Finalmente, O’Leary argumenta que los clínicos mantienen «el deber de, al menos, proporcionar atención biológica a cada paciente que la busca con una necesidad biológica» (O’Leary 2018). Esta afirmación es demasiado amplia y ambigua para ser útil en la práctica clínica. Puede ser que O’Leary simplemente quiera decir que cada persona merece ser evaluada con una mente abierta con respecto a la causa raíz de su enfermedad. Determinar lo que un paciente realmente necesita, en contraposición a lo que un paciente quiere o cree erróneamente que necesita, es una noción profundamente vaga y controvertida. En el desordenado mundo de la medicina clínica, es obligación ética del profesional sanitario empezar a descifrar eficazmente las necesidades y deseos de atención sanitaria de cada paciente para poder ayudarle. Las limitaciones de tiempo y conocimientos hacen que en cada caso surja el juicio clínico sobre si el clínico prefiere arriesgarse a tratar los síntomas de un paciente por debajo o por encima de lo necesario. Teniendo en cuenta lo que sabemos sobre la PNES, debería preocuparnos, con razón, que los clínicos ocupados se inclinen por asumir la presencia de la necesidad biológica a expensas de garantizar que los pacientes accedan a la atención emocional y psicológica que necesitan para su bienestar.

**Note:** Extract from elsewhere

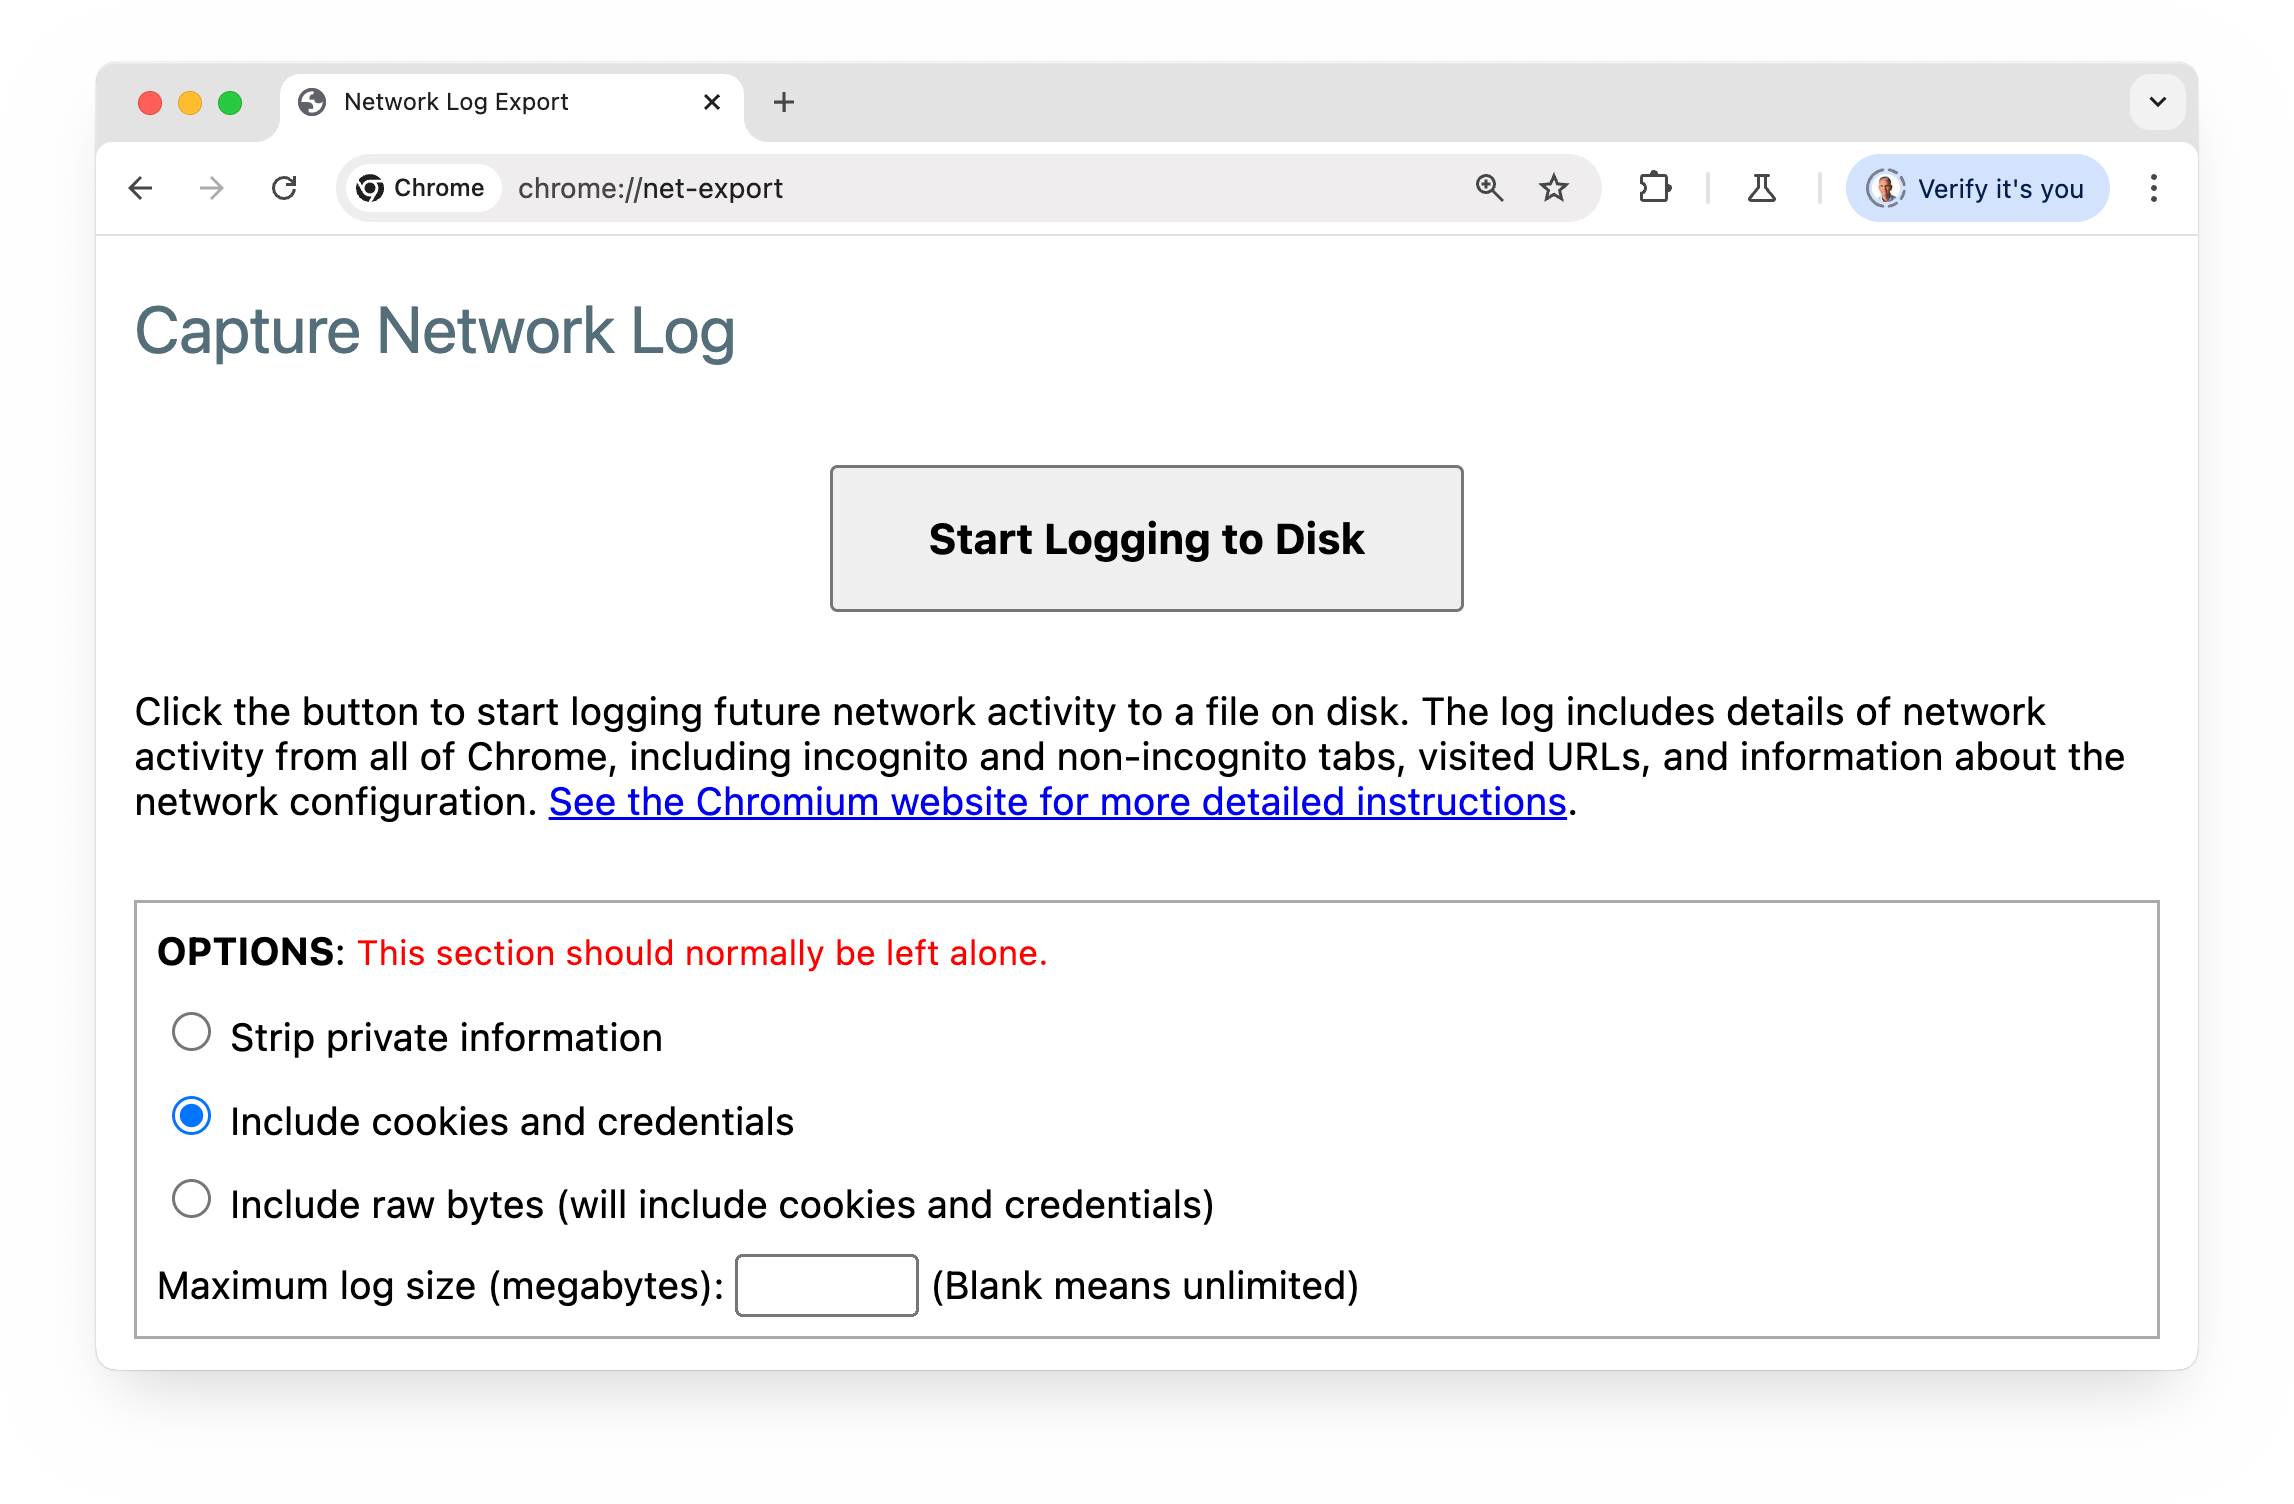Select Include raw bytes logging option

click(190, 1202)
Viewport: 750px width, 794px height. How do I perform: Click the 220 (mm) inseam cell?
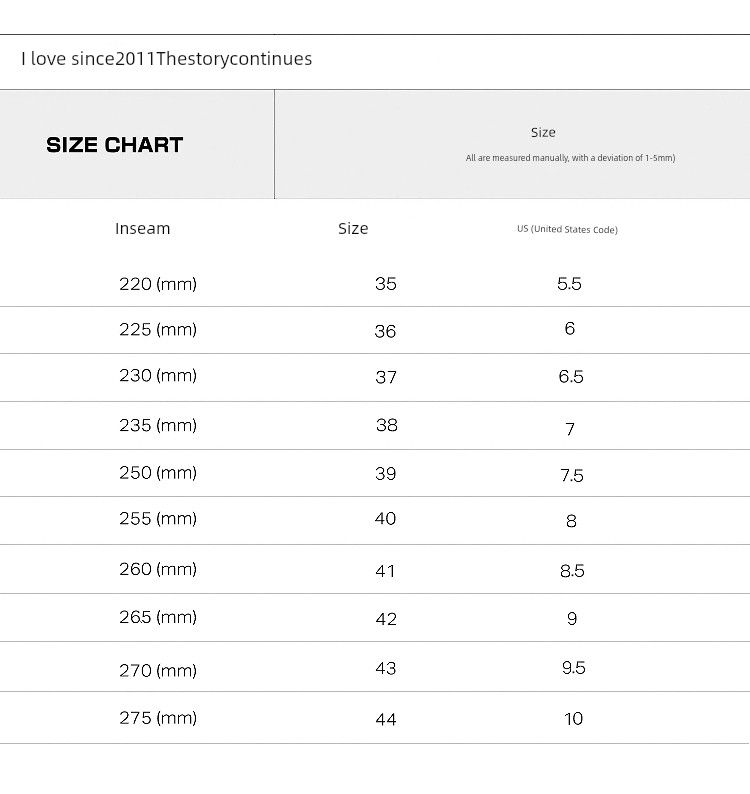tap(158, 284)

O’Leary hace avanzar la conversación sobre la MUS de manera importante. Ella enmarca el diálogo para que podamos desarrollar un trabajo significativo en esta área. La caracterización de la dicotomía entre diagnósticos psicógenos y biológicos ayuda a clarificar aspectos importantes a los que debemos atender. Sin embargo, es necesario reconocer la copresencia de los síntomas psicógenos y biológicos. Cuando ambos componentes son sustancialmente responsables de la carga de la enfermedad, el tratamiento «empírico» de los síntomas debe ser cuidadosamente evaluado. El análisis ético debe tener en cuenta la cultura de «tratar empíricamente» ante la incertidumbre diagnóstica y la tendencia a atribuir los síntomas a una única explicación causal. Si los clínicos atribuyen con demasiada rapidez los síntomas sólo a diagnósticos psicógenos o biológicos, pasarán por alto aspectos importantes de su deber de tratar a los pacientes como un todo.